This morning I’m thinking about telling the truth in preparation for a gathering of girlfriends who are in the midst of studying Adele Ahlberg Calhoun’s Spiritual Disciplines Handbook. Please join me as I begin to think about this whole huge topic of truth versus lies.

Adele begins by challenging us to consider speaking to impress, exaggerating, cheating, slander, gossip and more.
Why do we quickly go to the harsher side of speaking truth? Why doesn’t a “telling-the-truth discussion” head first to the positive?
What if we started by considering the truth about God’s love – the grace that saves us, the generosity that gifts us, the faithfulness that keeps us?
Does it have something to do with the first beautiful Garden and the ones God made in His image?

Photo: Tom Swinnen from Pexels
We have a glimpse of that first perfect love, but within three chapters, a lie enters through the one who would become our life-long enemy: “Did God really say you must not eat the fruit from any of the trees in the Garden?” And in one fell swoop, lies enter where once holy truth lived.

It’s interesting that instead of spending the evening talking with girlfriends about how much we love each other, the beauty we see in each other, the potential for fruitfulness, the hand-holding presence of Jesus in every situation… I’m guessing we’ll talk about our struggle to include kindness with confrontation, silence instead of gossip, restraint rather than exaggeration, admission rather than denial.
I’m guessing we’ll be tempted to dive into lies instead of basking in truth. Maybe the chapter should be called “Lie Telling” instead of “Truth Telling.”
No question has ever shaken my world like the one from my niece days after my husband, John, left for heaven: “What are the lies you are tempted to believe?”

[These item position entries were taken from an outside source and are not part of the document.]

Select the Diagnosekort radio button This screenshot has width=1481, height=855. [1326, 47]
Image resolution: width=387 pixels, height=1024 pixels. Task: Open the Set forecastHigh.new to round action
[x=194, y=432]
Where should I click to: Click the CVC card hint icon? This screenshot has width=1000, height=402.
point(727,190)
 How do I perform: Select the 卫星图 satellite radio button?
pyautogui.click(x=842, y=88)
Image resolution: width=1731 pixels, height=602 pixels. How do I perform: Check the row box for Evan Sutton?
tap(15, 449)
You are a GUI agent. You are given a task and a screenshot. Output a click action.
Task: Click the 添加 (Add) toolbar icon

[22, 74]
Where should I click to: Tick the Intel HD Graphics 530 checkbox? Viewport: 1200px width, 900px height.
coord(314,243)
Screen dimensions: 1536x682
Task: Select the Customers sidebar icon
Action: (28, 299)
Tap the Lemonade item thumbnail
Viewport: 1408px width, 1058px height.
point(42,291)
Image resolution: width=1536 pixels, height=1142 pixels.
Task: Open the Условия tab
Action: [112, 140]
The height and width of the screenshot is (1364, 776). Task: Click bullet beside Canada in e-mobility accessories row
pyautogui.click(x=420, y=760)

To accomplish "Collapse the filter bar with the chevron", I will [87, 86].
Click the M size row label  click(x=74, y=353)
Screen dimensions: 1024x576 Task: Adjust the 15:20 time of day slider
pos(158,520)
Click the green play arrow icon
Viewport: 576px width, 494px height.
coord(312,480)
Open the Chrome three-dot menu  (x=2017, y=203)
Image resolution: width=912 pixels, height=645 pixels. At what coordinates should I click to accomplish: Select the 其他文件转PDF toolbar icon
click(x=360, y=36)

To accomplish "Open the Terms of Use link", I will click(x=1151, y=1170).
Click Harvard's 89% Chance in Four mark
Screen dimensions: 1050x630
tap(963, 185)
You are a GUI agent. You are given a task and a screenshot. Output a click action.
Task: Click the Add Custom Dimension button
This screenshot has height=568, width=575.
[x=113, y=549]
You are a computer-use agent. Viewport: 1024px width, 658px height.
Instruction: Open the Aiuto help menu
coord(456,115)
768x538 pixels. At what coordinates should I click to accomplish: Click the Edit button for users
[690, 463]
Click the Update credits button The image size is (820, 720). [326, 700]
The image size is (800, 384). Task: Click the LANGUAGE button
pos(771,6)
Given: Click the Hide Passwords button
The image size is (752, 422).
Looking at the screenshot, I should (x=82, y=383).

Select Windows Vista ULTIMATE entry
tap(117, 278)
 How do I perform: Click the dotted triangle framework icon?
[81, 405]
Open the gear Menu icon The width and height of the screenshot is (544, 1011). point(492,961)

Photo: John Finkelstein from Pexels
I wonder if those of us who are blessed to house the Holy Spirit and are actually born all over again – have a bent toward truth-telling. It would make sense that with the new Spirit in us, our tendency is towards understanding and telling the truth in love. I wonder if that’s one of the ways God draw us to Himself – this thirst to know what is really true in every situation in our lives.
And it is in journaling that God woos me to slow down long enough to ponder, to consider every challenge, every human encounter, every apparent unjust suffering from His perspective. It is in this sacred and private quiet that I am free to come to God seeking some truth, first about my life:
Am I following the purposes the Lord dreamed for me?
Is it time for more or different?
Am I living the balance of working like it all depends on me and praying like it all depends on Him?
Are there people God wants me to touch that I am ignoring out of fear?
Is this the best use of my resources: time, money, and possessions?
I’m thinking that before I attempt to speak truth to others, I desperately want to know if I am living truthfully before God. Eve (and by extension, we) would have lived differently if she had begun by asking, or clarifying, what is true about that fruit He gave.
There are certainly places I feel like my truth is the best, the most right. And in this season of my life, I have little or no influence to enact it. Topics include: my family, my church and my country.
It is always appropriate to begin by asking the Lord, “Is what I think actually true? For everyone, or perhaps only true for me?” Dallas Willard has wise words to say about this truth challenge:
“I’m practicing the discipline of not having to have the last word.”
“One of the hardest things in the world is to be right
and not hurt other people with it.”
“We don't believe something by merely saying we believe it,
or even when we believe that we believe it.
We believe something when we act as if it were true.”
I pause to ask myself to what degree am I living the truth I say I believe? For example: Did I actually live yesterday believing I am not promised tomorrow?
Humbling. I’m realizing how important humility is when it comes to truth-telling. I wonder if some days this would give voice to my convictions and others days silence me to pray.
Pull up a chair and sit still

Do you feel God’s gentle nudge to quiet yourself before the One who knows you best and simply ask: What are the lies I am tempted to believe?
Thanks for joining me today in these wandering thoughts about truth-telling. I realize I didn’t invite you into a clear and precise application of truth. Instead you joined my circle of girlfriends who will be sitting together, simply wondering how we live to please God by telling the truth.